Zoom. I started out at 0630 in a little surf town in North Carolina, a little surf town called Surf City. I could hear the waves from my hotel room. I was just North of the state line. I needed to be in Florida, south Florida at the end of the day. 670 miles almost dead south. Ten-plus degrees of latitude. Five days of bluewater sailing. In my case it was a mere eleven hours in the car. Just over half of the tapes of the Godfather, unabridged, on 90 minute cassette tapes.
I went from an environment of mist and cool, almost cold nights to a tropical metropolis full of warm, almost hot air. I traded my fleece shirt and long pants for shorts and thin cotton shirts.
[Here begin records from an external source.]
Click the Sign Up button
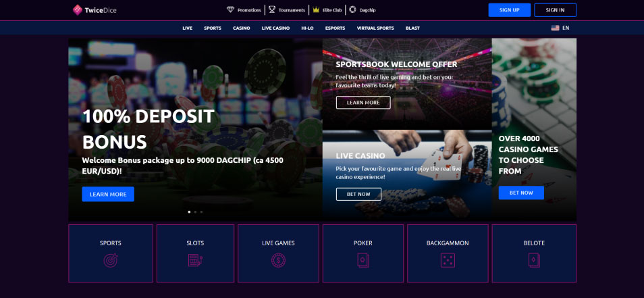The width and height of the screenshot is (644, 298). pos(509,10)
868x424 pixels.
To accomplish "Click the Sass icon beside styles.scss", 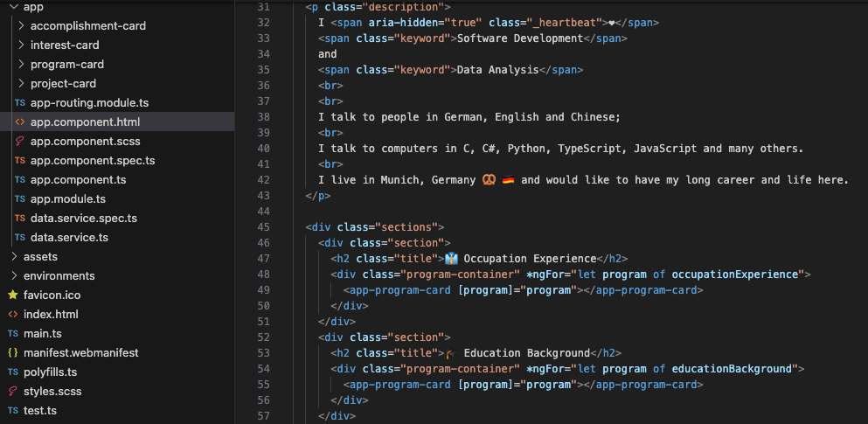I will 12,392.
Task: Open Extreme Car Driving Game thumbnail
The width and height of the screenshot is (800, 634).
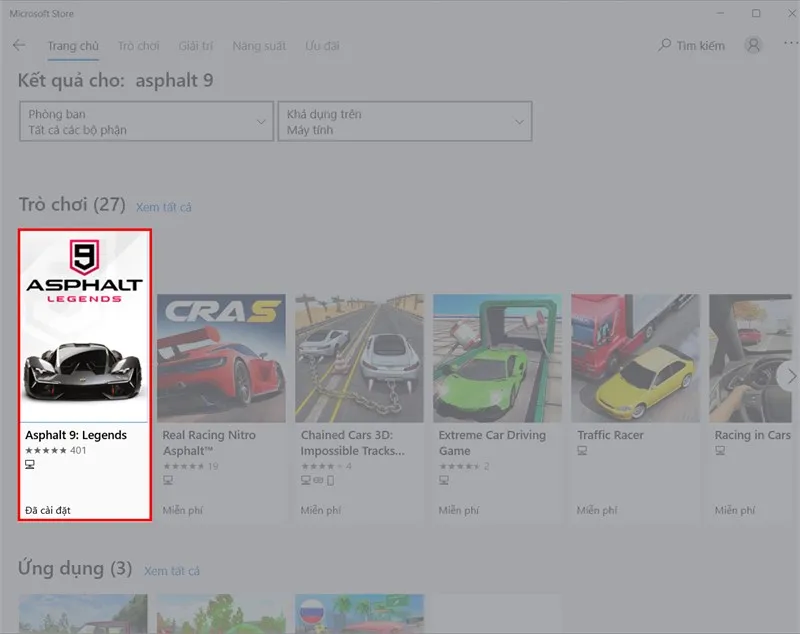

All of this is quite remarkable. The ability to move so far so fast. More remarkable is the ability of travel into the past. To correct mistakes, even when we did not know that we had made those mistakes. My destination in Florida, while seemingly boat centric turned out to be a plunge into my very, very, long ago past.
When I was a little boy, two years old, I was in the part-time care of Connie and Tim. Connie was a stay at home mom, who ran a day care. Tim, her husband was police officer. As I grew up over the next 7 years they would come to be my second set of parents. When I was 8 or 9 they moved to Florida. Over the next 4 years I spent a month every summer visiting them in Florida.
Throughout the course of my adolescence we slowly lost contact with one another. It would be many years between conversations. Only to be punctuated by the occasional Christmas card or missed phone call. We all but fell out of touch. Last year, when I almost purchased Toads About I searched them out on the internet you really can get find anything with Google, I called them and told them we might see each other soon.
Well, Toad’s fell through and I bolted. In doing so, I perpetuated a mistake that had started so too long ago: Falling out of touch with people who I should have really stayed in touch with, people who are responsible for helping me to become the person that I am today.
So there I was, again, on my way to Florida. This time my destination was smack-dab in the heart of my boyhood summers in Florida. I called Connie and Tim again, and as if no more than a day had passed since we had last talked they welcomed me with open arms. They welcomed me into their home, fed me and given their well thought out ideas and opinions on this journey. I have quickly learned the importance of keeping these connections alive.
Their son, James, who was a small boy of 7 the last time I saw him has grown up. Yesterday we traveled out to the middle of the state, to Indiantown to look at a few boats. While we waded through the dregs of boats that where more junk than boat, I became more and more aware of the loss suffered by not staying in touch. Which is a really a lesson in the interconnectivity of all our lives.
So I have been granted a great gift. The gift to stop making that mistake!
Not bad for the seventh inning stretch. I have reached the farthest point from home I shall be. A few days ago I looked at the Wibo 945 in Ft. Lauderdale, sadly she lacked adequate headroom. Now I will start to look at boats on the backside of the loop. While I am at the middle of the distance to be traveled, I have many fewer boats to look at than I have seen. I try to keep my spirits up, I tell myself, I only need one boat. One boat to safely take us to places we can only image.